Оренбургский владыка (Поволяев) - страница 242

Кривоносов будто почувствовал, что над головой его завис меч — есаул как и атаман Дутов в последнее время, перестал выходить из дома, сделался замкнутым, задумчивым.

— Что с вами происходит, Семен? — удивляясь, спрашивала у него Ольга Викторовна. — Уж не заболели ль?

— Нет, не заболел, — твердым голосом отвечал Кривоносов. — А насчет того, что происходит… не знаю, Ольга Викторовна.

— Что-то все-таки происходит.

Темным январским вечером к ним в дом зашел Абдулла, подул на озябшие руки — ни перчаток, ни рукавиц морозоустойчивый татарин не носил, жаловался, что быстро теряет их, — проткнул Кривоносова недобрым черным взглядом.

— Ты бы зашел как-нибудь к нам, — сказал он.

— Зачем? — угрюмо спросил Семен.

— Дело есть.

— Не могу. Я с нынешнего вечера заступаю на внутреннюю охрану квартиры Александра Ильича.

— Тебя вроде бы в списках часовых не было… — озадаченно сомкнул брови татарин.

— А ты чего, Абдулла, грамоте сумел обучиться? Списки часовых уже составляешь? Сам?

Скулы у татарина покраснели: он был неграмотным.

— Нет, отец Иона говорил, — пробормотал он. — Так ты все-таки загляни к нам.

Абдулла вновь стрельнул в Кривоносова недобрым взглядом — будто пару пуль всадил в казака. Кривонос все понял, сжал губы в иронической скобке.

— Не обещаю, Абдулла, — сказал он, — не обессудь.
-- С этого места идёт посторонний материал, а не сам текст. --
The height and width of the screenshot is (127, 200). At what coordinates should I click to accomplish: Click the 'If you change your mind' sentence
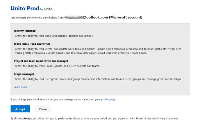[63, 99]

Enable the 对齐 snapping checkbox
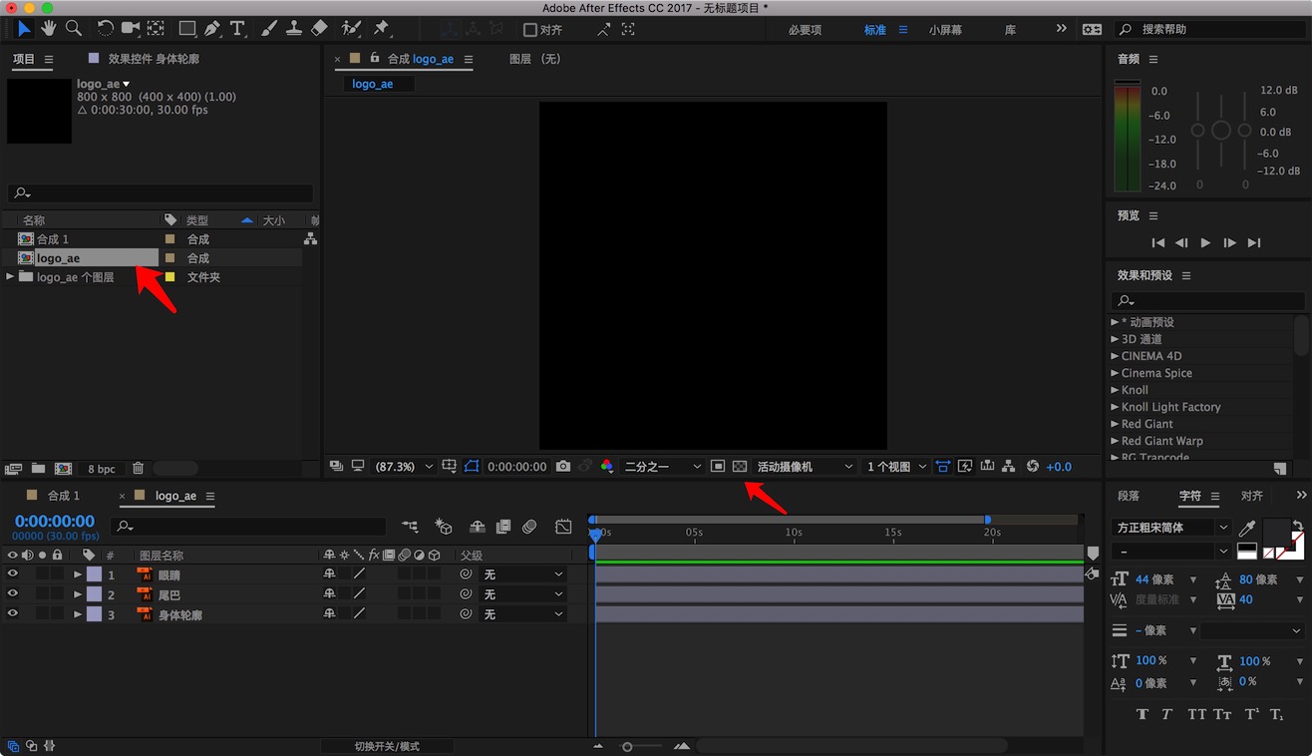tap(530, 30)
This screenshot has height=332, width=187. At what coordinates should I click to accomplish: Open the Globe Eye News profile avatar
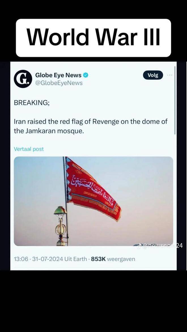pos(23,79)
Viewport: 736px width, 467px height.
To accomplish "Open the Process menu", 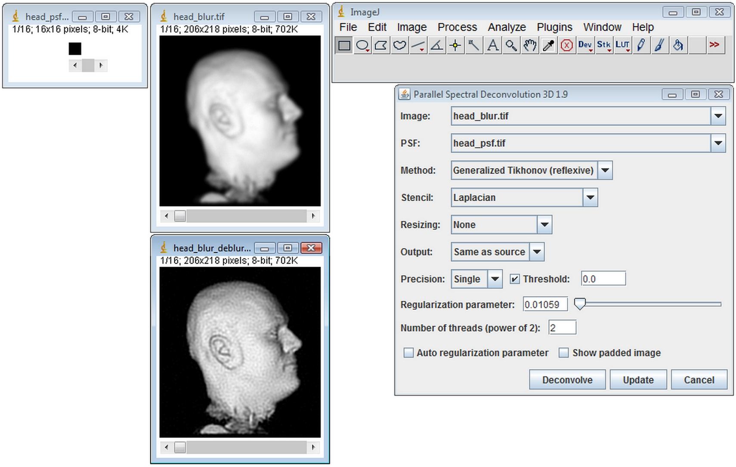I will click(457, 27).
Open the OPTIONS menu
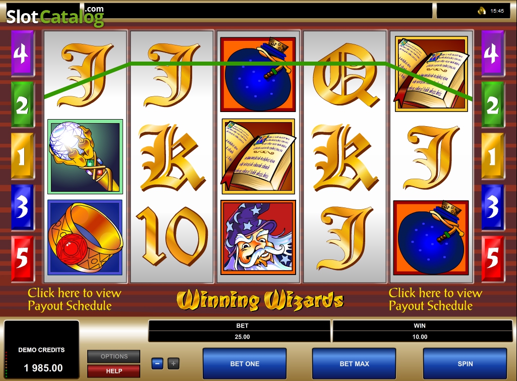Image resolution: width=517 pixels, height=381 pixels. click(114, 357)
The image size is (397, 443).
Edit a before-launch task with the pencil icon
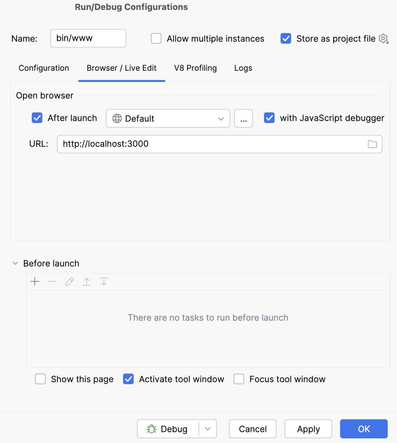tap(69, 281)
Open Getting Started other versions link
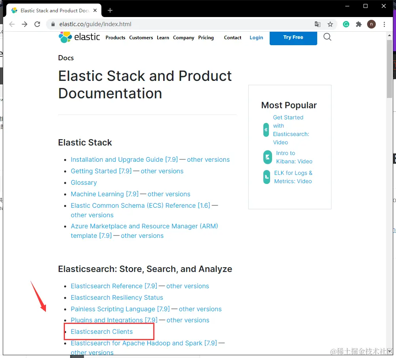 [162, 171]
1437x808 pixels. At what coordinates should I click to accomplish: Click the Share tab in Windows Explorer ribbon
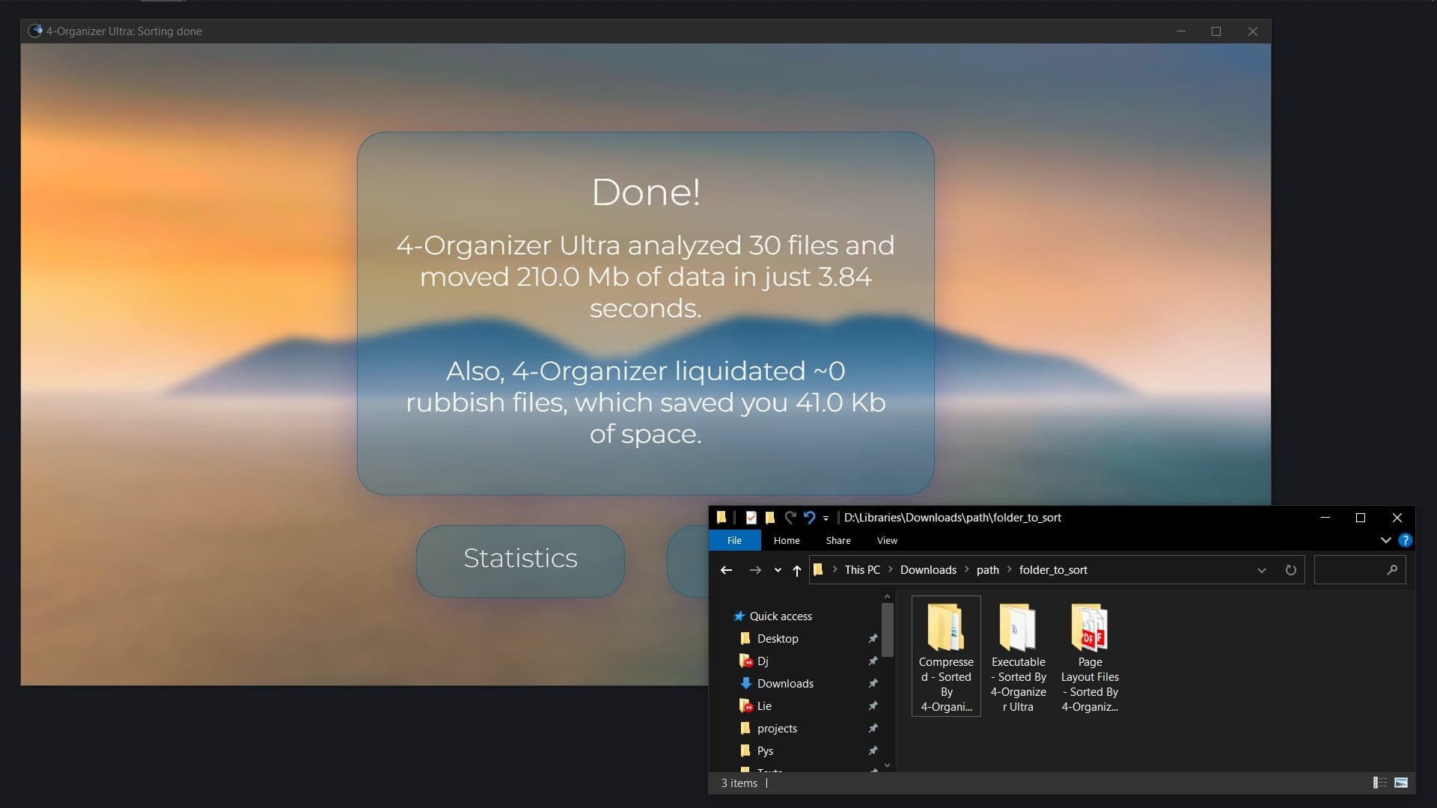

Ни хитрый татарин Абдулла, ни умный проницательный отец Иона не сумели выманить Сеньку Кривоносова из атаманского дома, и в конце концов отец Иона махнул рукой:

— Ладно, пусть живет. Тем более, нас атаману он не заложил.

Февраль в Суйдуне стоял суровый, с таким ветром, что на улице невозможно было открыть рот — ветер сразу же запихивал в него жесткий крупитчатый снег. Кривоносов мрачно поглядывал из-за занавески в окно, ежился, словно ему было холодно, хотя в доме было тепло — в дутовской квартире топлива не жалели, — шмыгал носом и вспоминал своего фронтового приятеля Африкана Бембеева… Вовремя ушел Африкан из Суйдуна. Где-то он сейчас? Жив ли?

По ночам ему все чаще и чаще снилась родная станица, длинная улица, освещенная солнцем, полная незнакомого народа, в основном женского пола; плетни, которыми были обнесены казачьи подворья, колы с повешенными на них горшками, подсолнухи с яркими золотыми шапками, кусты чубушника…

Мужских лиц не было, только женские, и Сенька, пребывая во сне, недоуменно шарил глазами по сторонам, гадал, а где же мужики? Куда они подевались? Не было Кривоносову ответа. И от того, что не было ответа, делалось тревожно, сумеречно, сердце билось заполошно, безуспешно пыталось выпрыгнуть из грудной клетки, найти выход, но не могло отыскать его.